**About this task**
How do the lines below between the ones holding "You are a GUI agent. The screenshot is 907×2576." and "Togel Kuda: Antara Dunia Keseruan dan Fortune", inclusive, read? Give them again exactly, with no other lines.

**Record set**
*** Block opens ***
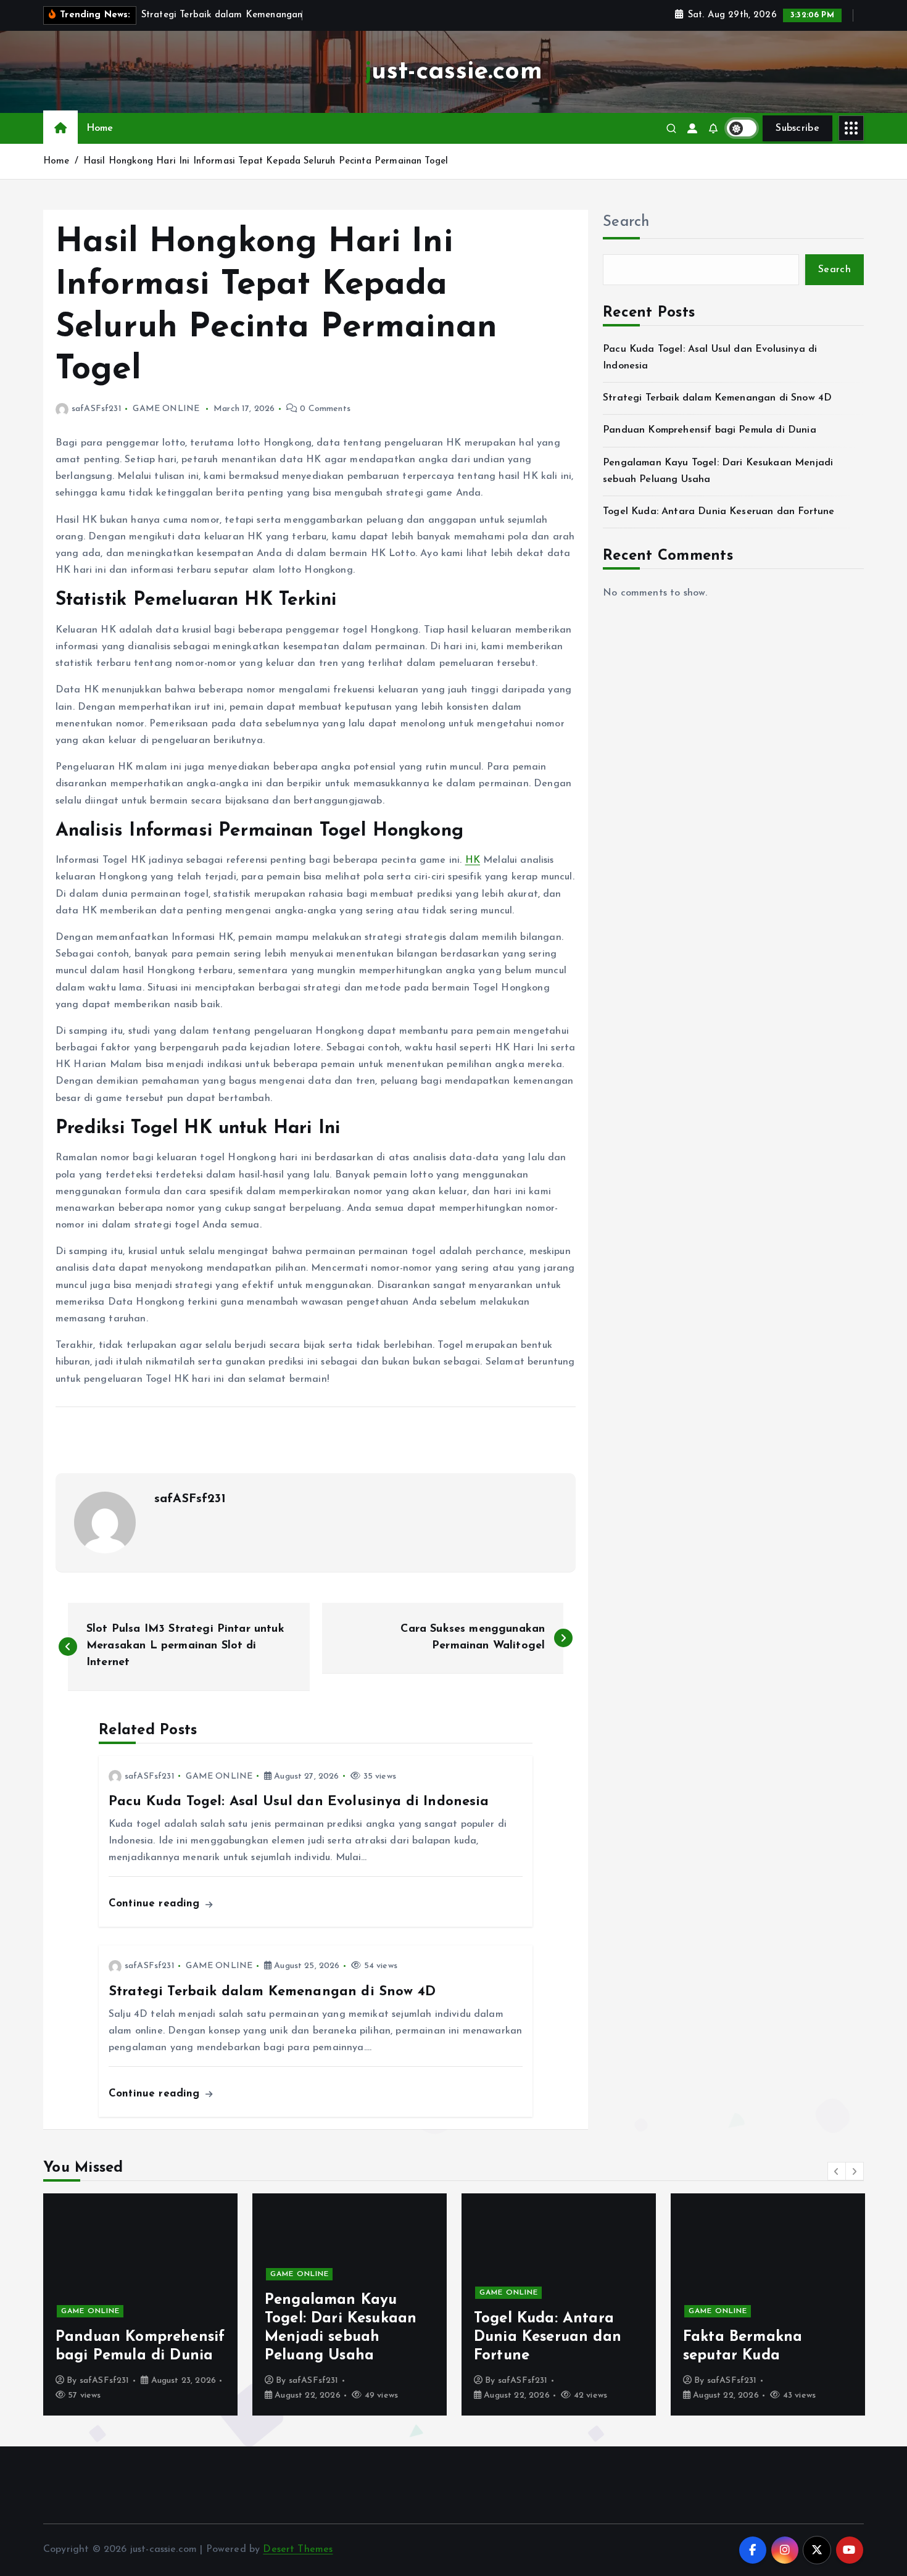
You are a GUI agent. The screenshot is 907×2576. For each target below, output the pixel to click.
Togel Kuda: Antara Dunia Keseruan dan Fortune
*** Block closes ***
*** Block opens ***
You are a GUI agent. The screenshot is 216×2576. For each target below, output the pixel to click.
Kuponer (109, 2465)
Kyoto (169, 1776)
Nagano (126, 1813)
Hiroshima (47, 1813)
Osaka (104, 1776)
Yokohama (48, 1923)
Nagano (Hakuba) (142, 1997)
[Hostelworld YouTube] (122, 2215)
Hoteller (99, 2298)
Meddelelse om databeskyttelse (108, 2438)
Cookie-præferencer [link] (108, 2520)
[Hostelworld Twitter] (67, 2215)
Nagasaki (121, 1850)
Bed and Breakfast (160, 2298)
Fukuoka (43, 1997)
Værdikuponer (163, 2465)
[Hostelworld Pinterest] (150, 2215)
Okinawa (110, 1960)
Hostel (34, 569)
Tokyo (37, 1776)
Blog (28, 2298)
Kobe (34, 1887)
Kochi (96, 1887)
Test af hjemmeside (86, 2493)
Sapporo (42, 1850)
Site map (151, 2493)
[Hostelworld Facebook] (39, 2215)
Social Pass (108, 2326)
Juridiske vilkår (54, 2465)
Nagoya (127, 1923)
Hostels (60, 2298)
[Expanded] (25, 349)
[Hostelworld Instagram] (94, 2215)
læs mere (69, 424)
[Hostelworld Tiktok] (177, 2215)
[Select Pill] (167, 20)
*** Block closes ***
**Response to this task**
You are a GUI agent. The screenshot is 907×2576. For each target below, output the pixel to click.
Togel Kuda: Antara Dunia Keseruan dan Fortune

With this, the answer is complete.